Is there any work related to Hypertype Theory?

Math Overflow Recent Questions - Sat, 01/05/2019 - 17:46

First, let me state that I am not a formally-trained mathematician, therefore please forgive my approximations and help me correct my errors. Second, I am looking for prior work related to what I would like to call Hypertype Theory. What follows is a short introduction to the topic. But before that, here are a few specific questions that will hopefully make this question less open-ended.


  1. Where can we find prior work on the subject?
  2. Does $\mathbb{H}_n$ converge toward $\mathbb{R}$?
  3. What would be a simple way of establishing such a convergence?
  4. What are examples of important numbers that appear in $\mathbb{H}_{n\ge4}$?
  5. Could the proposed notation be improved upon?  

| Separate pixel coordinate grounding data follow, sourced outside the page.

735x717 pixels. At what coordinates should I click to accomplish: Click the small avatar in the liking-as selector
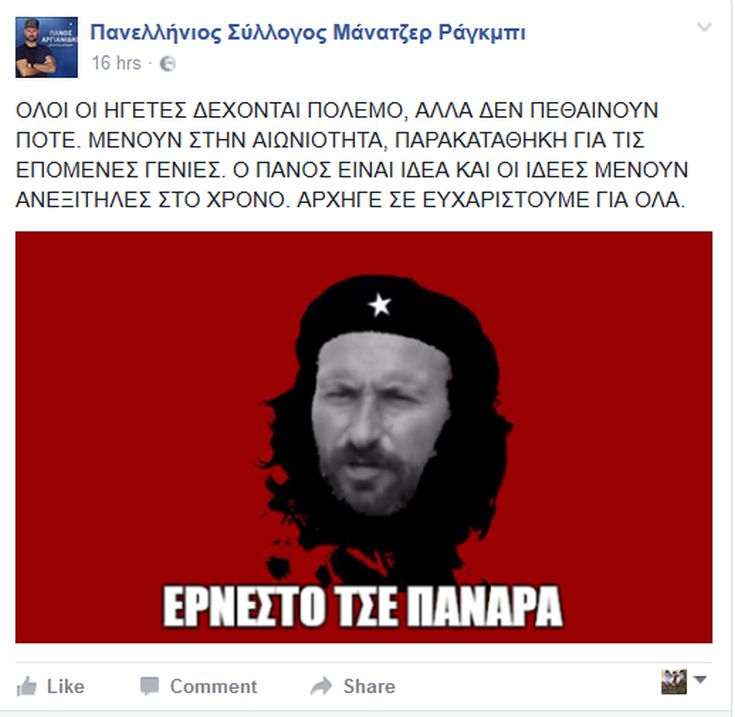click(674, 682)
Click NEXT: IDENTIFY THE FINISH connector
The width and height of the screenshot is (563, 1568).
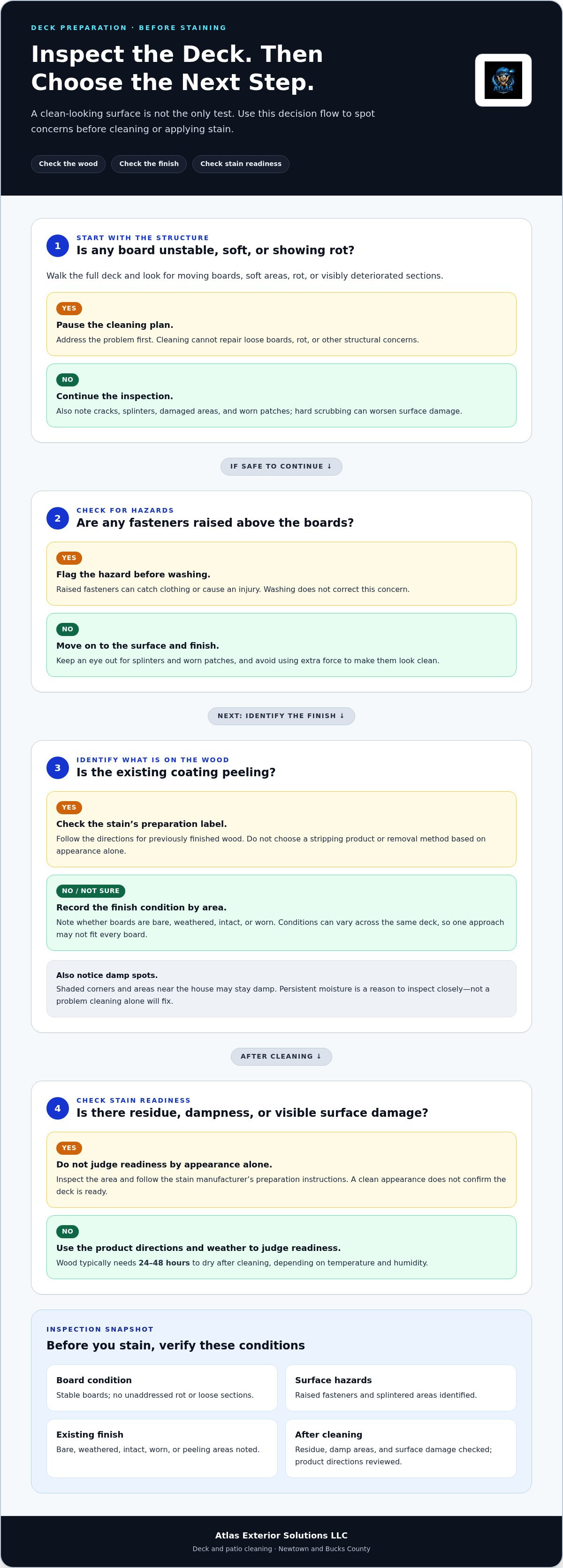tap(281, 716)
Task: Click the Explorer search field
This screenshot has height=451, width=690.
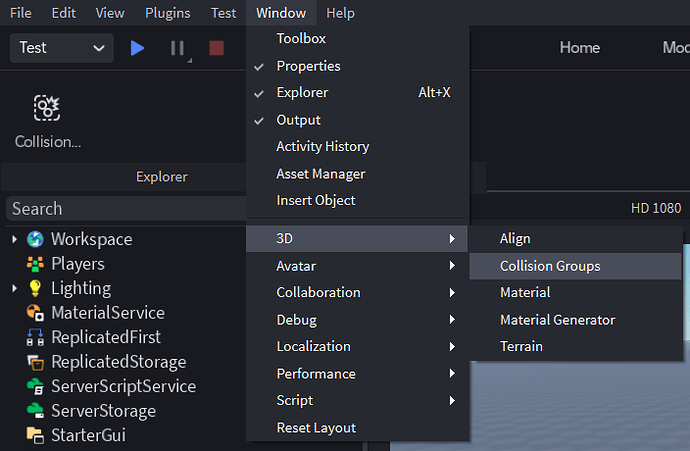Action: point(125,209)
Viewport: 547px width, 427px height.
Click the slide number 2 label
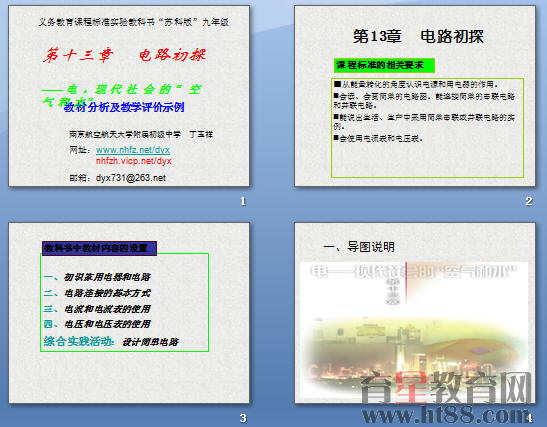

The basic idea is this: a group is roughly defined with a triplet of two operators and an identity term, while a field is made of two such triplets plus a distributivity law. But what do we get with a third triplet? And what if an unlimited number of such triplets could be added in a recursive manner? Would such an object exhibit any valuable properties?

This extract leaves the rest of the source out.